START Records shown
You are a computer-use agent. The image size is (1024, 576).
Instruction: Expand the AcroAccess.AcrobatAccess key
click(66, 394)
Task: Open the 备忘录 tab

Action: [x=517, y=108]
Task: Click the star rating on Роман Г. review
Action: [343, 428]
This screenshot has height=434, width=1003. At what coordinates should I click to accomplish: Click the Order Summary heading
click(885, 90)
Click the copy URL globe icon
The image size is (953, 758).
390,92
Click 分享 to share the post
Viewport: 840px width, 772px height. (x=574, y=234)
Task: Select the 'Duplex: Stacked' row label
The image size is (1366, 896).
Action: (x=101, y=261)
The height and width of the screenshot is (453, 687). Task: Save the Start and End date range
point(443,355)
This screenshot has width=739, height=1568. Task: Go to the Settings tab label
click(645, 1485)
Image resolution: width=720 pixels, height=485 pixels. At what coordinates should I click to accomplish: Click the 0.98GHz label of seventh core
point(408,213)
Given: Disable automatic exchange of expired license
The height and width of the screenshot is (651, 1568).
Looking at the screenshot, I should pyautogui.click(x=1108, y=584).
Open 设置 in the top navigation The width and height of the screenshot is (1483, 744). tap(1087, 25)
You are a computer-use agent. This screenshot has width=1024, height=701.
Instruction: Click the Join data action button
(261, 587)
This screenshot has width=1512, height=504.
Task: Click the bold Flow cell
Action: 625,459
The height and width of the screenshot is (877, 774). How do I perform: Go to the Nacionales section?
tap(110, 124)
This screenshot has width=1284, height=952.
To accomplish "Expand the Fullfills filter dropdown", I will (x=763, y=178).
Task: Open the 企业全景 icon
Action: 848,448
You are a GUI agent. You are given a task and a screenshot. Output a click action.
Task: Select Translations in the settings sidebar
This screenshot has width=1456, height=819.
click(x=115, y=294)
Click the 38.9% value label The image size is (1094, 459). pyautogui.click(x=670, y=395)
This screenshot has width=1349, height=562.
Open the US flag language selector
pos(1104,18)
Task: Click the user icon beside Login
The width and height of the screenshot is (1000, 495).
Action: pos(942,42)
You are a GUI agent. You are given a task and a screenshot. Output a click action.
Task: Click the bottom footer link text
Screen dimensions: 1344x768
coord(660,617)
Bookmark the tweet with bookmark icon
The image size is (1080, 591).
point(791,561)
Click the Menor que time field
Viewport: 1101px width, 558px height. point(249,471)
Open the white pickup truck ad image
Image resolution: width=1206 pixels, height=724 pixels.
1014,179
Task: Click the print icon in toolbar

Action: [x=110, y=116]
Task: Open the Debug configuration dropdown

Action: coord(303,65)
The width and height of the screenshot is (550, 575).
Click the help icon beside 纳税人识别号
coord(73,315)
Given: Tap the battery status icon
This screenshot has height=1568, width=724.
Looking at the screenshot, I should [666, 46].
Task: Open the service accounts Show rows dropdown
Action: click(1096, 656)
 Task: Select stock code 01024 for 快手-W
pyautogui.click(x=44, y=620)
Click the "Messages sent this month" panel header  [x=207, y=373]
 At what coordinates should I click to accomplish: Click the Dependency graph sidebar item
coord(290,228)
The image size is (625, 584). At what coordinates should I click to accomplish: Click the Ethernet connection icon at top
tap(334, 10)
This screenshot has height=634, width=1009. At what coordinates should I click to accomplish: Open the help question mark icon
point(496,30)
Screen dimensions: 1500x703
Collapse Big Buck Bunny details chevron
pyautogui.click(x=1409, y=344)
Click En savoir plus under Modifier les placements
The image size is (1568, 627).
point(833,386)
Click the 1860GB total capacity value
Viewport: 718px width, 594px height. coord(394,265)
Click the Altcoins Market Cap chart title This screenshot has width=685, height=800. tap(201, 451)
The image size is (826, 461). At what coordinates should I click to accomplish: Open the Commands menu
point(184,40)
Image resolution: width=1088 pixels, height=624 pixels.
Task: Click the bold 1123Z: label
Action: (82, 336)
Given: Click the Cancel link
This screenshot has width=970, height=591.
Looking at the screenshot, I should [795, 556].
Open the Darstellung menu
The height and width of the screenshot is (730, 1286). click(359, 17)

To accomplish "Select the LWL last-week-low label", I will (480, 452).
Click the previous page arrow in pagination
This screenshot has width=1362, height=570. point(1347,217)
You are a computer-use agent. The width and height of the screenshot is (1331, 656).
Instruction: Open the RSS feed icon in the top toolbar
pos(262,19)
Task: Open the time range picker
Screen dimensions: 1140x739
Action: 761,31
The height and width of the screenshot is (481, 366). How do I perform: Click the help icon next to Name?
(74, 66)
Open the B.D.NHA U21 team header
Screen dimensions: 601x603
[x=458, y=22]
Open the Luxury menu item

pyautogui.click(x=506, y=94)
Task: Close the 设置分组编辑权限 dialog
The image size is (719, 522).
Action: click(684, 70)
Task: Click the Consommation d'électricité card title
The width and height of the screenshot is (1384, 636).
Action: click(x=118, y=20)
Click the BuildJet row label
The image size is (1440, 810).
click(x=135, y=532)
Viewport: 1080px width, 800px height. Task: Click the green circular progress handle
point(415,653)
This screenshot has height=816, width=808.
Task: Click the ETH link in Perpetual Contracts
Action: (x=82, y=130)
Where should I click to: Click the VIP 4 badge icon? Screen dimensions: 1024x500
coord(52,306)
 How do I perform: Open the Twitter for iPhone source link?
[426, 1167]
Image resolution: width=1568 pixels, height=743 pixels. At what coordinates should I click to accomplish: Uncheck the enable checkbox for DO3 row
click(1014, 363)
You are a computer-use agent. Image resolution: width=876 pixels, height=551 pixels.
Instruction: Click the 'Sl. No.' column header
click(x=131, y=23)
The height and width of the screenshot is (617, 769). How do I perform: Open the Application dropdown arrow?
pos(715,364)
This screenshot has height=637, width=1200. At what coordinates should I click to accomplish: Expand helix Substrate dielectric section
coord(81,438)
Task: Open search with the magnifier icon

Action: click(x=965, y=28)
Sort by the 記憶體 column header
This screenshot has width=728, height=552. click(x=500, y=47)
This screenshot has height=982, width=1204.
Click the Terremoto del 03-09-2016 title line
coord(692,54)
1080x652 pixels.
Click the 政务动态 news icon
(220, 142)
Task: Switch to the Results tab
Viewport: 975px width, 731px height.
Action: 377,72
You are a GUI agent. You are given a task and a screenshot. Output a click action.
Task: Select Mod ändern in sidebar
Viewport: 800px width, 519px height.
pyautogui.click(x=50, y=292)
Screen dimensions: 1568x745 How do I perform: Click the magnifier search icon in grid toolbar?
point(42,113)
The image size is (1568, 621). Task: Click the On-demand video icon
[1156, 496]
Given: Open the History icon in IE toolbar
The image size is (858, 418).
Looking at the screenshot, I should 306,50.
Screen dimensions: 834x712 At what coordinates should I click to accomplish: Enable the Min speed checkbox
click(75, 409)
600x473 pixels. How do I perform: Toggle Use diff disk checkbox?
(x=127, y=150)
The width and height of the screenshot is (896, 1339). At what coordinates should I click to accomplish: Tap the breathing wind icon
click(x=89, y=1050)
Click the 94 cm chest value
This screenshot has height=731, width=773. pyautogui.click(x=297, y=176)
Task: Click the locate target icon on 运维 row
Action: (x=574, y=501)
END Records shown
- **Task objective**: Where a line in the listing holds the string "computer", include it in the count, then report the total alone.

- **Result for this task**: 4